In the packaging, two planets made of hydrogel sit in solution the color of raspberry lemonade. My husband’s skeptical. He says there’s no way they'll work as well as the glasses. To spite him, I want to confess: I have been having an emotional affair with a younger man from work. He looks just like you, I want to say, but kinder in the eyes, more alive, more willing to see. I want to brag that he does not burn toast in the office toaster. That with him, I don't need glasses. I go to him with my naked eye. In fact, I want to say that the glasses no longer work at all, and that I am seeing death tolls on the television again.

Instead, I slip one contact in, and then the other.

On my plate, lies a piece of golden toast, just the way I like it. Ruby jam glistens in an open jar. On the muted television, a news report tells me that yet another animal has been taken off the endangered list, and that global carbon emissions have been cut by an unprecedented fifty percent. The mail on the table consists of various greeting cards: birthday, anniversary, graduation.

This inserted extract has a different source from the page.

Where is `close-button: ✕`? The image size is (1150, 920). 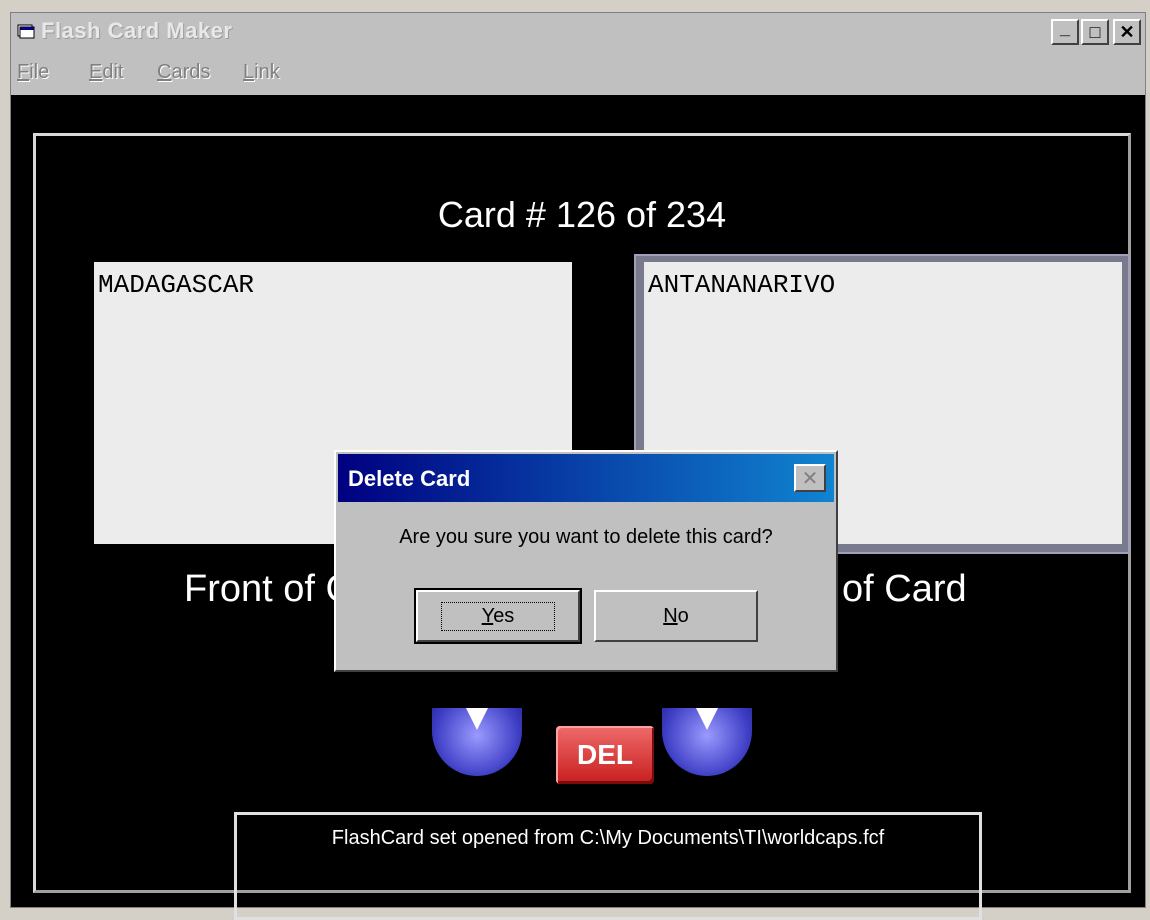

They all mean what they say. A letter, from the charity, thanks me for my continued monthly patronage.

“Well, how do I look?” I ask, placing my glasses on the table.

My husband smiles, ten years younger. The color has returned to his face. I want to call the way he looks at me kind, so much that I can’t stop smiling. I don’t force myself to. I ache in this happiness, and force the golden toast past the upward turn of my mouth.

The burnt bread still tastes like burnt bread, and the news, unmuted by my husband’s hand, plays the beat of helicopter wings and wars and gunshot echoes. Neither one of us, stuck in our old habits, will find time to go to the supermarket for a fresh loaf of bread. The bills, perpetually unpaid, will soon go to a chain of debt collectors.

I swallow the end pieces. I pretend the beat of helicopter wings is the backdrop to a new radio hit. I blink, and the red sun rises red all around us. Like a seed, I will grow this poppy sky, and then this poppy room, and love all that remains.